Copy every line of the data below verbatim, with nothing changed.

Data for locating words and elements
=====

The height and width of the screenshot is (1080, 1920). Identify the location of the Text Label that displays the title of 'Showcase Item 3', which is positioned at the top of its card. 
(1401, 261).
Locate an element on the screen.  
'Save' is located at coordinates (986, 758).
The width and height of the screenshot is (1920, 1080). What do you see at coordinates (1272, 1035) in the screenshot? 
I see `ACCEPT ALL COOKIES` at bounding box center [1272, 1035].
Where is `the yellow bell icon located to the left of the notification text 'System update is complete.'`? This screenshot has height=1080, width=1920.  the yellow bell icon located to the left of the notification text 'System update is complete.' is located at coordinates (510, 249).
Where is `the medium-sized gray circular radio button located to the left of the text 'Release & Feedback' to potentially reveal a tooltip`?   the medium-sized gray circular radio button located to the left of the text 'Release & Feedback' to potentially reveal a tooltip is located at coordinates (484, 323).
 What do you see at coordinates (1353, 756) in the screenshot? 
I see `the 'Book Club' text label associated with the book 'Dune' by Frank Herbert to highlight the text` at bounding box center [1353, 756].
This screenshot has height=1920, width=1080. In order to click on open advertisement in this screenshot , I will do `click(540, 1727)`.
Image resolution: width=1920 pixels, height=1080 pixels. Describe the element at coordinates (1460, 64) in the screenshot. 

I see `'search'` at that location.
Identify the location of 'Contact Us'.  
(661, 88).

=====

▸ **Full answer**:
The height and width of the screenshot is (1080, 1920). Identify the location of the Text Label that displays the title of 'Showcase Item 3', which is positioned at the top of its card. 
(1401, 261).
Locate an element on the screen.  
'Save' is located at coordinates (986, 758).
The width and height of the screenshot is (1920, 1080). What do you see at coordinates (1272, 1035) in the screenshot? 
I see `ACCEPT ALL COOKIES` at bounding box center [1272, 1035].
Where is `the yellow bell icon located to the left of the notification text 'System update is complete.'`? This screenshot has height=1080, width=1920.  the yellow bell icon located to the left of the notification text 'System update is complete.' is located at coordinates (510, 249).
Where is `the medium-sized gray circular radio button located to the left of the text 'Release & Feedback' to potentially reveal a tooltip`?   the medium-sized gray circular radio button located to the left of the text 'Release & Feedback' to potentially reveal a tooltip is located at coordinates (484, 323).
 What do you see at coordinates (1353, 756) in the screenshot? 
I see `the 'Book Club' text label associated with the book 'Dune' by Frank Herbert to highlight the text` at bounding box center [1353, 756].
This screenshot has height=1920, width=1080. In order to click on open advertisement in this screenshot , I will do `click(540, 1727)`.
Image resolution: width=1920 pixels, height=1080 pixels. Describe the element at coordinates (1460, 64) in the screenshot. 

I see `'search'` at that location.
Identify the location of 'Contact Us'.  
(661, 88).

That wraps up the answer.